L’industrie se redresse timidement mais les services restent sous pression

L’économie française a montré un léger mieux en juin 2026, mais le secteur privé reste en contraction. L’indice PMI composite flash de S&P Global est remonté à 47,6, contre 44,9 en mai. Toutefois, il reste sous le seuil de 50, qui sépare la croissance du recul de l’activité.

Selon Reuters, l’amélioration concerne l’industrie et les services. L’indice PMI manufacturier a progressé à 50,7. En revanche, l’indice des services est resté en zone de contraction, à 47,4. Cette évolution montre une économie moins dégradée, mais encore fragile.

L’économie française reste freinée par une demande faible

Les entreprises françaises continuent de subir une demande insuffisante.

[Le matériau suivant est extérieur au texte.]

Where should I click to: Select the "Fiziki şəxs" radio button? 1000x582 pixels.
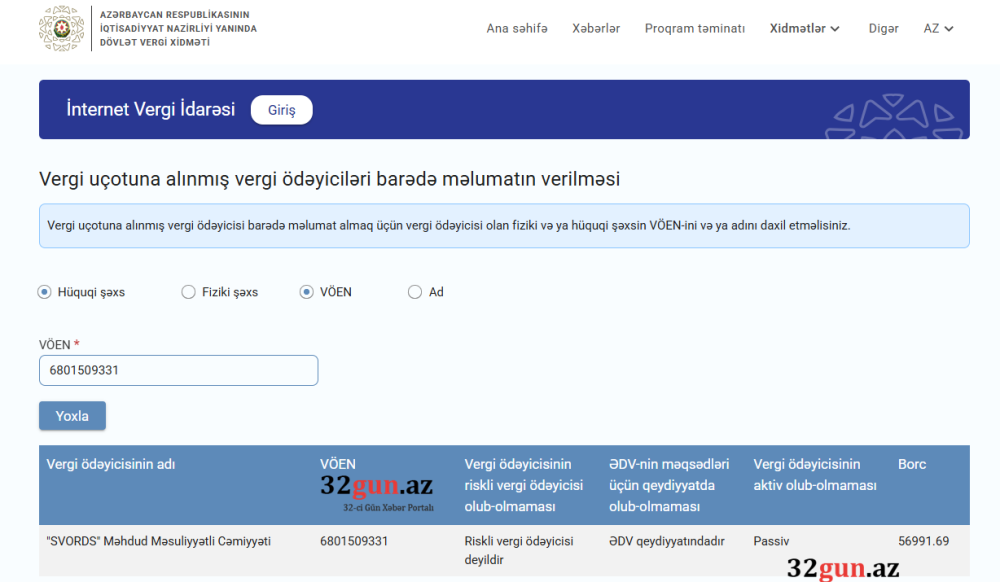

Les nouvelles commandes ont reculé pour le septième mois consécutif. Cependant, la baisse s’est faite à un rythme moins marqué qu’en mai.

Ce point est important pour la conjoncture. Une demande faible limite la production, les ventes et les embauches. De plus, elle pèse sur la confiance des entreprises. Ainsi, l’amélioration du PMI ne suffit pas à confirmer une reprise solide.

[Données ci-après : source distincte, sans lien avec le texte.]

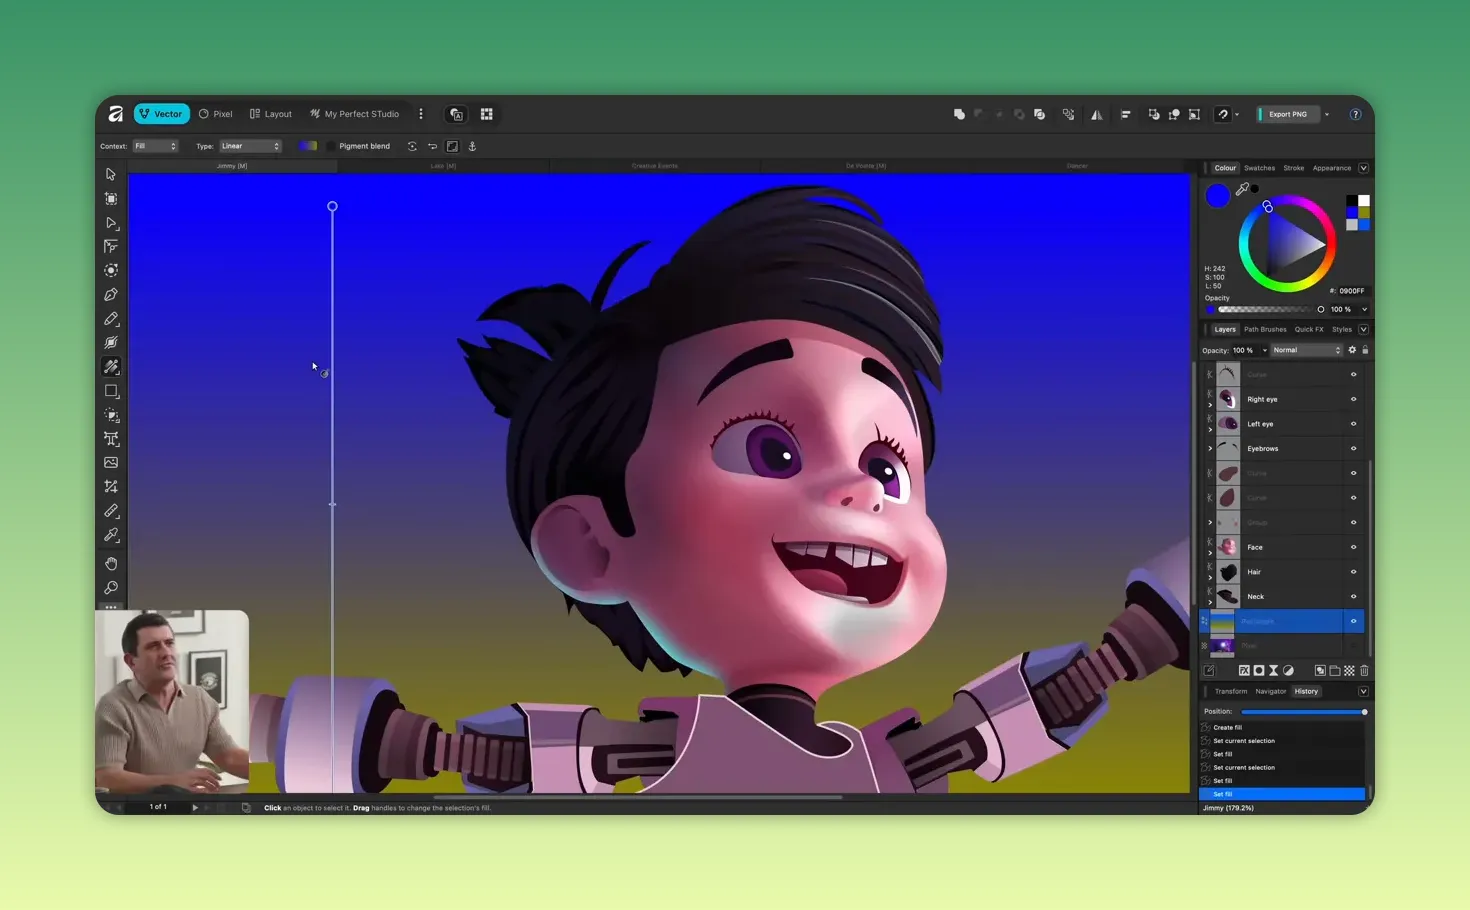Toggle visibility of the Hair layer
Viewport: 1470px width, 910px height.
tap(1353, 572)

L’industrie donne néanmoins un signal plus positif. Le PMI manufacturier repasse au-dessus de 50. Cela indique une légère expansion du secteur. En revanche, la production manufacturière reste encore faible, avec un indice de production à 48,9.

Les services restent le principal point faible

Les services représentent une grande partie de l’économie française. Leur recul pèse donc fortement sur l’activité globale. En juin, leur indice PMI a atteint 47,4, son plus haut niveau depuis trois mois. Toutefois, ce niveau indique encore une contraction.

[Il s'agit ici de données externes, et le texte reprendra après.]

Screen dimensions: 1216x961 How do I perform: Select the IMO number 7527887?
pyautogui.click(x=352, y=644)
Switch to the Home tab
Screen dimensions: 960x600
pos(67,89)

Cette situation reflète les difficultés de plusieurs secteurs. Les entreprises font face à des coûts élevés, à une consommation prudente et à une demande extérieure plus faible. Par ailleurs, les commandes à l’exportation ont continué de baisser fortement.

L’emploi s’est stabilisé après un recul en mai. C’est un signal moins négatif pour le marché du travail. Néanmoins, les entreprises restent prudentes. Elles attendent une amélioration plus nette avant de recruter davantage.